*BRIEF:* Copy out every one of the rows below, character for character, without changing anything.

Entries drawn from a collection
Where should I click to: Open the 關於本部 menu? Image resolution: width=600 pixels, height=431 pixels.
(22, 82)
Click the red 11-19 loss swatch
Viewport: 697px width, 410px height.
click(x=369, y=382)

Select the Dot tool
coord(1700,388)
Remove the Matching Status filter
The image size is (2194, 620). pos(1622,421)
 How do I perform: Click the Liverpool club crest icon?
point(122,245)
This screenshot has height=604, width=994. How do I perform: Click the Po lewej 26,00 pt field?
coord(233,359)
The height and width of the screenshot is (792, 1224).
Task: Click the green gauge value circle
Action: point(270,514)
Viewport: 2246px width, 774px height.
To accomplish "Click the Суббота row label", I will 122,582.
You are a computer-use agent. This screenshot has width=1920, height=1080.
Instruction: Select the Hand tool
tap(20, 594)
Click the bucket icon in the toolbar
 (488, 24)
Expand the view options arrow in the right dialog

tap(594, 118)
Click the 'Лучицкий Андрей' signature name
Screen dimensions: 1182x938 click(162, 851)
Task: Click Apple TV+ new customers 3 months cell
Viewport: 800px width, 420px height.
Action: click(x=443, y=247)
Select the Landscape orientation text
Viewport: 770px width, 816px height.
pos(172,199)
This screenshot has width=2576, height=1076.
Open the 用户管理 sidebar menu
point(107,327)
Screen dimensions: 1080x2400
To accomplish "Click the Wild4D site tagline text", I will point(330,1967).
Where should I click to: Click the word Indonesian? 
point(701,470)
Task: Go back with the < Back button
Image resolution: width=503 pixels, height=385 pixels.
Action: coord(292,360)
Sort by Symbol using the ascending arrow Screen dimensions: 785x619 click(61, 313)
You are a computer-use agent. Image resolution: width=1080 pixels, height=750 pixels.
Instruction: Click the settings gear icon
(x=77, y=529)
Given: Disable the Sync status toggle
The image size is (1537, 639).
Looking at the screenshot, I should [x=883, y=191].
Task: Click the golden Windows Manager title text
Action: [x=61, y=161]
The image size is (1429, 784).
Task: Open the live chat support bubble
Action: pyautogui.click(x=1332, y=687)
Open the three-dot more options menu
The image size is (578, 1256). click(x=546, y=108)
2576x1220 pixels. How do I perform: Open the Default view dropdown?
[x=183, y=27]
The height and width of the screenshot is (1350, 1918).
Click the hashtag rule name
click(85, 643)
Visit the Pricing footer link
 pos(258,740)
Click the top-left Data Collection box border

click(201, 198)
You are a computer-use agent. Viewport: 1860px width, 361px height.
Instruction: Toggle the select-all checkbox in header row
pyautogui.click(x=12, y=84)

*REPLY:*
Where should I click to: Open the 關於本部 menu? Image resolution: width=600 pixels, height=431 pixels.
(22, 82)
Click the red 11-19 loss swatch
Viewport: 697px width, 410px height.
click(x=369, y=382)

Select the Dot tool
coord(1700,388)
Remove the Matching Status filter
The image size is (2194, 620). pos(1622,421)
 How do I perform: Click the Liverpool club crest icon?
point(122,245)
This screenshot has height=604, width=994. How do I perform: Click the Po lewej 26,00 pt field?
coord(233,359)
The height and width of the screenshot is (792, 1224).
Task: Click the green gauge value circle
Action: point(270,514)
Viewport: 2246px width, 774px height.
To accomplish "Click the Суббота row label", I will 122,582.
You are a computer-use agent. This screenshot has width=1920, height=1080.
Instruction: Select the Hand tool
tap(20, 594)
Click the bucket icon in the toolbar
 (488, 24)
Expand the view options arrow in the right dialog

tap(594, 118)
Click the 'Лучицкий Андрей' signature name
Screen dimensions: 1182x938 click(162, 851)
Task: Click Apple TV+ new customers 3 months cell
Viewport: 800px width, 420px height.
Action: click(x=443, y=247)
Select the Landscape orientation text
Viewport: 770px width, 816px height.
pos(172,199)
This screenshot has width=2576, height=1076.
Open the 用户管理 sidebar menu
point(107,327)
Screen dimensions: 1080x2400
To accomplish "Click the Wild4D site tagline text", I will point(330,1967).
Where should I click to: Click the word Indonesian? 
point(701,470)
Task: Go back with the < Back button
Image resolution: width=503 pixels, height=385 pixels.
Action: coord(292,360)
Sort by Symbol using the ascending arrow Screen dimensions: 785x619 click(61, 313)
You are a computer-use agent. Image resolution: width=1080 pixels, height=750 pixels.
Instruction: Click the settings gear icon
(x=77, y=529)
Given: Disable the Sync status toggle
The image size is (1537, 639).
Looking at the screenshot, I should [x=883, y=191].
Task: Click the golden Windows Manager title text
Action: [x=61, y=161]
The image size is (1429, 784).
Task: Open the live chat support bubble
Action: pyautogui.click(x=1332, y=687)
Open the three-dot more options menu
The image size is (578, 1256). click(x=546, y=108)
2576x1220 pixels. How do I perform: Open the Default view dropdown?
[x=183, y=27]
The height and width of the screenshot is (1350, 1918).
Click the hashtag rule name
click(85, 643)
Visit the Pricing footer link
 pos(258,740)
Click the top-left Data Collection box border

click(201, 198)
You are a computer-use agent. Viewport: 1860px width, 361px height.
Instruction: Toggle the select-all checkbox in header row
pyautogui.click(x=12, y=84)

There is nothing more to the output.